_Task to carry out:_ Where a line in the material below has the string "agent", please report it.

(Exercise materials Opens)

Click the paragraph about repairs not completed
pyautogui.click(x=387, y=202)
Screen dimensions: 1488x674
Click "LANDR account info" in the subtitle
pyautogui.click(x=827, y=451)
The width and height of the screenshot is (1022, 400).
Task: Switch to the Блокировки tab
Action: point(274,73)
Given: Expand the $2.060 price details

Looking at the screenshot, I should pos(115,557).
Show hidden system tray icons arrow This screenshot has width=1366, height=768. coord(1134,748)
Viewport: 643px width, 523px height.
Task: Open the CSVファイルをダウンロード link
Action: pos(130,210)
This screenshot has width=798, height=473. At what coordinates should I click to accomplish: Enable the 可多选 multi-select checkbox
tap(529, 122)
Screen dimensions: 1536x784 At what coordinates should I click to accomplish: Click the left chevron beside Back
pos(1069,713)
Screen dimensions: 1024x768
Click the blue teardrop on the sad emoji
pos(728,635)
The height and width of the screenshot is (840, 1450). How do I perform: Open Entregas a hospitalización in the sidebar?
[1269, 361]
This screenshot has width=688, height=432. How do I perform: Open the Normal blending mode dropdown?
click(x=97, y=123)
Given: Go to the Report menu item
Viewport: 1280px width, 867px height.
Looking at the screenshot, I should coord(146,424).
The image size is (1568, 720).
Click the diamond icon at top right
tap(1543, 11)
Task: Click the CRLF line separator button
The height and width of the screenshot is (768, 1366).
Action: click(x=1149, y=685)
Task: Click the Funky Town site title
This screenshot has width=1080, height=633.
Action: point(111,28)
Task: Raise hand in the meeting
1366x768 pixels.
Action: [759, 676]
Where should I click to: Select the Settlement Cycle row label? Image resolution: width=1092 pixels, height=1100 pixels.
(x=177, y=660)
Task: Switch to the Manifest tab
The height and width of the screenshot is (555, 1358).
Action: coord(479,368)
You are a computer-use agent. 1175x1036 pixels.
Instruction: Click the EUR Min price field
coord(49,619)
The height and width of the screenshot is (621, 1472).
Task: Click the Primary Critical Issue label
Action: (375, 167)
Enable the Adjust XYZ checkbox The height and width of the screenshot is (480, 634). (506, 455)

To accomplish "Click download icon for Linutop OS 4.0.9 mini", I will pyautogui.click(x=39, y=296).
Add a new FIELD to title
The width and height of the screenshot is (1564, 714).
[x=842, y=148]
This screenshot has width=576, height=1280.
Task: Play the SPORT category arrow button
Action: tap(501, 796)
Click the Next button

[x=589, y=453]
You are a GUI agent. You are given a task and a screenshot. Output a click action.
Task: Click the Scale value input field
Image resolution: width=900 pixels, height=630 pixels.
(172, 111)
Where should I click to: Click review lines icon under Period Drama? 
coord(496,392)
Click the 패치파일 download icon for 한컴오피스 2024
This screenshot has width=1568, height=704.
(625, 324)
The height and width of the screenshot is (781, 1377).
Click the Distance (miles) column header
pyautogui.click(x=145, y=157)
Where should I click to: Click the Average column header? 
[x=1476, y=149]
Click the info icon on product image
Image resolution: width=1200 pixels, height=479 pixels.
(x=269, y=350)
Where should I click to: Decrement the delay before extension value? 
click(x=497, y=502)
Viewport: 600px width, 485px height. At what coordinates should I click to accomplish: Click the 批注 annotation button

(Exercise materials Closes)

_Response to this task:_
You are a computer-use agent. 1175x1036 pixels.
You are a GUI agent. You are given a task and a screenshot. Output a click action.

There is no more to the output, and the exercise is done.